Mardin’de günde 2000 araç geçişi 600-900 araca kadar düşmüş durumda. Kuzey Irak üzerinden Bağdat ve Basra’ya gıda sektörünün ihracatında keskin düşüşler söz konusu. OSB’de tekstil özelinde üretim durdu. Bölgemizdeki tren hattının yeniden faaliyete geçirilmesi, sınır ticareti için oluşturulan tampon bölgenin sisteminin daha etkin kullanılması, büyük market ve firmaların gıda başta olmak üzere bölgeden tedariklerini sağlamasının önemi dile getiriliyor.

Kapadokya, Nevşehir merkezi olarak öncelikle turizm konusunda öne çıkıyor. Bu bölgemizde özellikle butik otel işleten turizmci üyelerimizden hayalet şehir geri bildirimleri alıyoruz. Küçük işletmelerimizde ve fabrikalarımızda ya üretimin durduğu ya da yarı zamanlı çalışmaya geçildiği bilgileri geliyor.

Korona salgını öncesinde de mülteciler konusunda yaşanan gelişmeler ile sıkıntılı bir dönemde olan Edirne’de hayatın durduğu aktarılıyor. Bulgaristan ve Yunanistan’dan 200 binin üzerinde insanın hafta sonu ticareti için ziyaret ettiği Edirne’de sınırların kapatılması ile ticari hayat da dondurulmuş görünüyor. İpsala ve Pazarkule’den sonra Kapıkule’nin de kapatılması sonrasında sokakta da hayat durmuş durumda. Çorlu ve Kırklareli’nde üretime devam etmek zorunda olan sektörler kapasite düşürerek ya da vardiya sistemiyle ayakta kalmaya çalışıyor. Ekonomik sıkıntıların giderilmesi için öncelikle salgının bitmesi gerekliliği ifade ediliyor.  

İran’dan kaçak girişler Van’ın köyleri üzerinden devam ediyor. Bu noktada bir mahallemizde karantina tedbirleri uygulanıyor. 2019 yılında yüzde 75-80 doluluk oranları ile çalışan ve 200 binin üzerinde İranlı turistin ziyaret ettiği oteller boş. OSB’de gıda ve temizlik malzemesi üreten tesisler çalışıyor. Deprem sonrası tanınan vergi muafiyetinin devam etmesi, SSK ve Bağ-Kur primlerinin devlet tarafından karşılanması, esnaf ve sanatkarın kira dahil yaşamsal ihtiyaçlarının karşılanması öncelikli beklentiler. Hizmet sektöründe kayıt dışılık can yakıyor.
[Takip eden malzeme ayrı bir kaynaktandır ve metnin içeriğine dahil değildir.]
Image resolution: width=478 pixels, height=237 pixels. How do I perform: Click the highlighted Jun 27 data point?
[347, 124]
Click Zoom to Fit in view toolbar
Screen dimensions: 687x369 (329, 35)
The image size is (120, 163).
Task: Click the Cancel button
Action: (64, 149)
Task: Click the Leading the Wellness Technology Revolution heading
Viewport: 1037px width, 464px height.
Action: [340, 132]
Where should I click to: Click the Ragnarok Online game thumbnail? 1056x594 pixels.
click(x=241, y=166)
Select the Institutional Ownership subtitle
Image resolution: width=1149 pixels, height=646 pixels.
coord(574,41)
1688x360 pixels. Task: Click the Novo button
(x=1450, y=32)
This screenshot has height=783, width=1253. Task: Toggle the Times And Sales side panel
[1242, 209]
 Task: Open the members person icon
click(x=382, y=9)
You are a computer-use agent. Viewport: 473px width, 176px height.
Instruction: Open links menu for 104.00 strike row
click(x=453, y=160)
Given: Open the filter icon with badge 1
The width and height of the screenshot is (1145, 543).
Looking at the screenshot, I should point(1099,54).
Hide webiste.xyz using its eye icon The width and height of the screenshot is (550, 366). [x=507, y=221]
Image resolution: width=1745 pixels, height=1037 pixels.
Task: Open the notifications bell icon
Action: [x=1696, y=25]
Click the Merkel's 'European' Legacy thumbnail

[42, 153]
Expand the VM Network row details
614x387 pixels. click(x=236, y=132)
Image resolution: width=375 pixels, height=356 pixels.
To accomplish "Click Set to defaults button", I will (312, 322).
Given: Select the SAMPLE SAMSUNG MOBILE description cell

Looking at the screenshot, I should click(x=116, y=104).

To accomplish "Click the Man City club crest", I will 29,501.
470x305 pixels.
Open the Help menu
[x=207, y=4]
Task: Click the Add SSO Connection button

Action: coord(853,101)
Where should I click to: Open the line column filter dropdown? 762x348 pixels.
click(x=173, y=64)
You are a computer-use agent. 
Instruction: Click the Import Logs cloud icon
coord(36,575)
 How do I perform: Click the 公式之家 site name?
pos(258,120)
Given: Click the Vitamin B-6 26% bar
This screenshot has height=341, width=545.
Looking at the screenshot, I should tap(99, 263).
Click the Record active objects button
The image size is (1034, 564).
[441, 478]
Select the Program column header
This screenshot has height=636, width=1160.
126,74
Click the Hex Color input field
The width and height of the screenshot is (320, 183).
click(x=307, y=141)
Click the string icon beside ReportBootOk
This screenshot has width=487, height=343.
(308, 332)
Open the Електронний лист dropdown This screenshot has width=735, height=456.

Gaziantep’de ağırlıklı pazar Irak ile ticaret tamamen durdu. Gıda sektöründe özellikle yağ ve makarna başta olmak üzere yatırımlarını Irak üzerine kuran işletmeler zor durumda. 1000 kişinin üzerinde işçi çalıştıran yaklaşık 100 büyük işletme bu hafta içinde üretimlerini durduracak. Küçük işletmeler ödemelerini alamıyor. Sınır ticaretinde 15-20 gün bekleyen tırlar ve uzun kuyruklar söz konusu. Tekstil sektöründe 15 günlük izinler başladı. Ürünler limanlarda bekliyor. Kayıt dışılık ve salgını istismar eden firmalar ticari hayatı daha da zor bir duruma sokuyor.

 

x: Türk Girişim ve İş Dünyası Konfederasyonu (TÜRKONFED) Yönetim Kurulu Başkanı Orhan Turan, COVİD 19 salgını sürecinde değerlendirmelerini Dünya Gazetesi ile paylaştı. 1 Nisan 2020 tarihinde yayımlanan röportajın geniş versiyonunda TÜRKONFED üyesi federasyonların kendi bölgelerinde yaşadığı sıkıntılar ile çözüm önerilerini de paylaşan Turan’ın söyleşisinin geniş halini bilgilendirme amaçlı yayımlıyoruz.